Lets try inserting the summary to help the model to see if it actually helps

In [30]:
summary = df.nlargest(1, 'prompt_similarity').iloc[0]['summary']

In [32]:
prompt = f"""Only answer the question below if you have 100% certainty of the facts, use the context below to answer..
        Here is some context - 
        {summary}
        
        Q: What does the start up company Pantera do and who invested on it?
        A: """

response = openai.Completion.create(
    model = "text-davinci-003",
    prompt = prompt,
    temperature = 0,
    max_tokens = 256
)

print(response['choices'][0]['text'].strip("\n"))

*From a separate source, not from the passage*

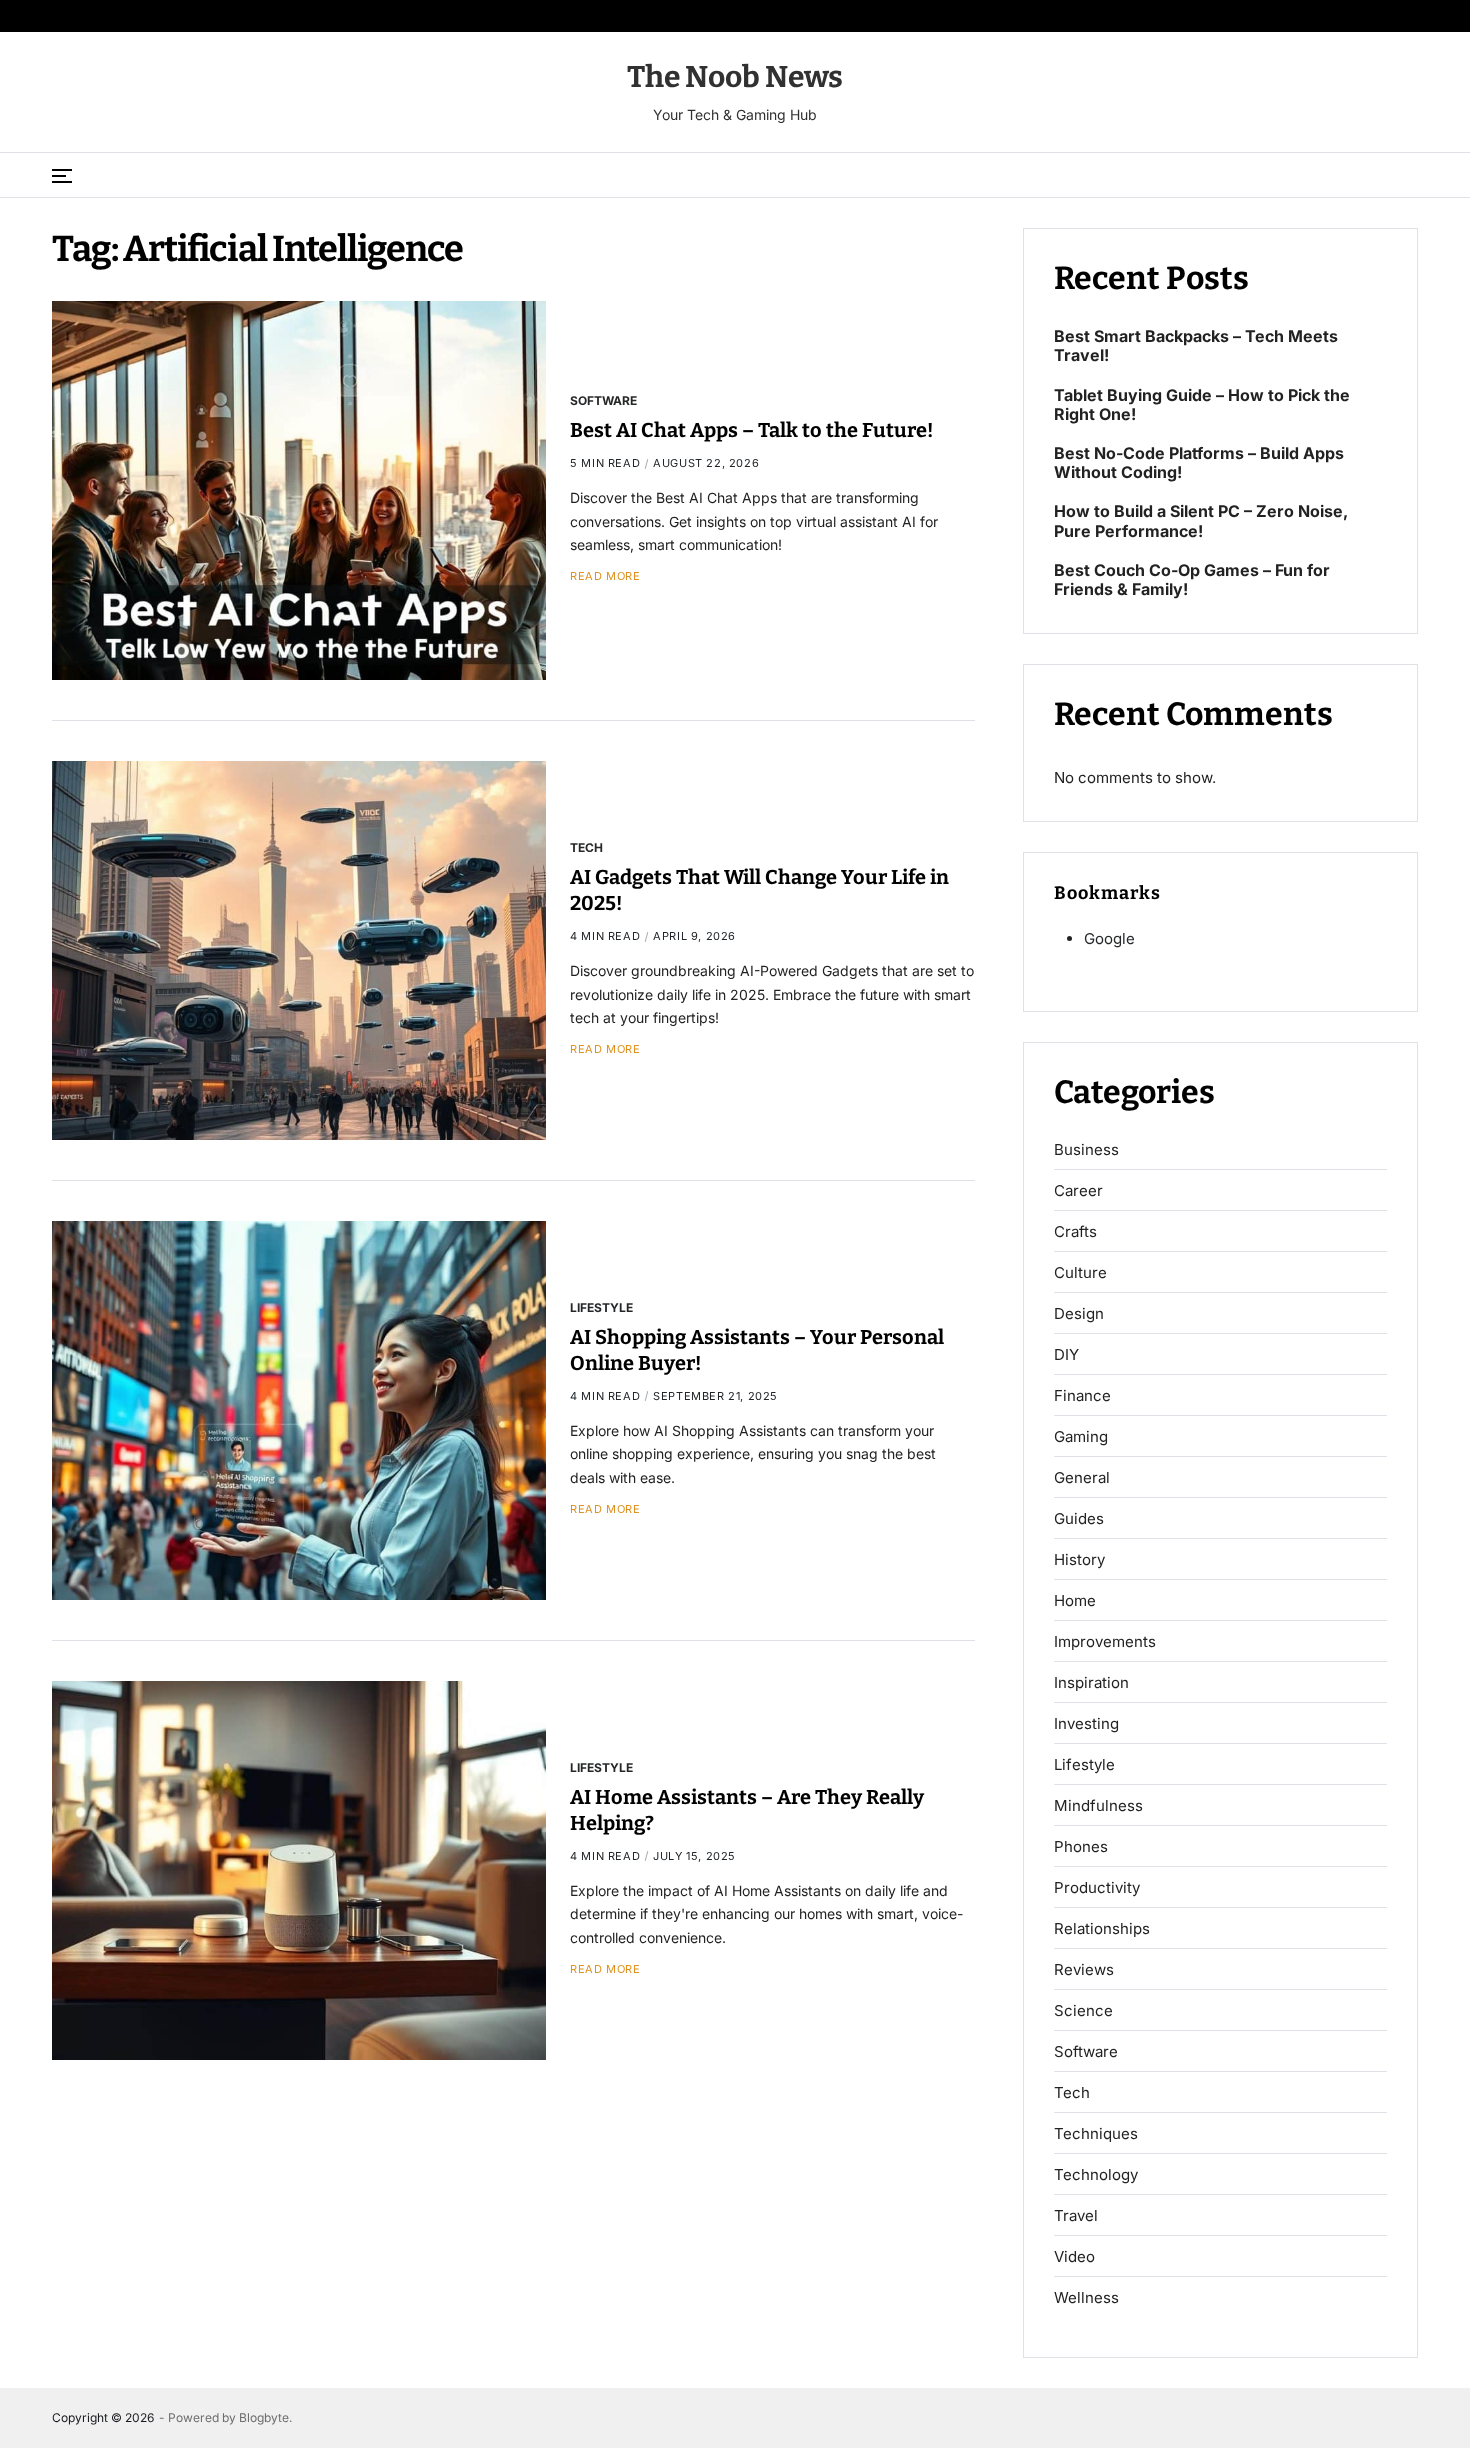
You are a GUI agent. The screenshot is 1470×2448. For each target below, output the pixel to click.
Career (1078, 1191)
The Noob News (735, 77)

 Pentera is a start up company in the field of Cybersecurity. AWZ Ventures, Blackstone, and Insight Partners have invested in the company.


#### Let's clean this all up by creating a function that wraps all the functions together. Note how this is pretty limited due to our data, but hopefully you can see how this is generalizable to your own data sets and prompts, each situation will be different!

In [33]:
def embed_lookup():
    # Initial Question
    question = input("What Question you have about a Unicorn Company ?")
    # Get embedding
    prompt_embedding = get_embedding(question)
    # Get prompt similarity with embeddings
    df['prompt_similarity'] = df['embeddings'].apply(lambda vector: cos_similarity(vector, prompt_embedding))
    
    # get most similar summary
    summary = df.nlargest(1, 'prompt_similarity').iloc[0]['summary']
    
    # creating the GPT prompt
    prompt = f"""Only answer the question if you have 100% certainity of facts, use the context below to answer.. 
    Here is some context.
    {summary}
    Q: {question}
    A: """
    
    # make the api call
    response = openai.Completion.create(model='text-davinci-003',
                                        prompt = prompt,
                                        temperature=0,
                                        max_tokens=256)
    # display the response
    print(response['choices'][0]['text'])

In [34]:
# Make the function call

embed_lookup()

 Pantheon Systems is a company headquartered in San Francisco that specializes in Internet software & services. The investors in the company are Foundry Group, Scale Venture Partners, and SoftBank Group.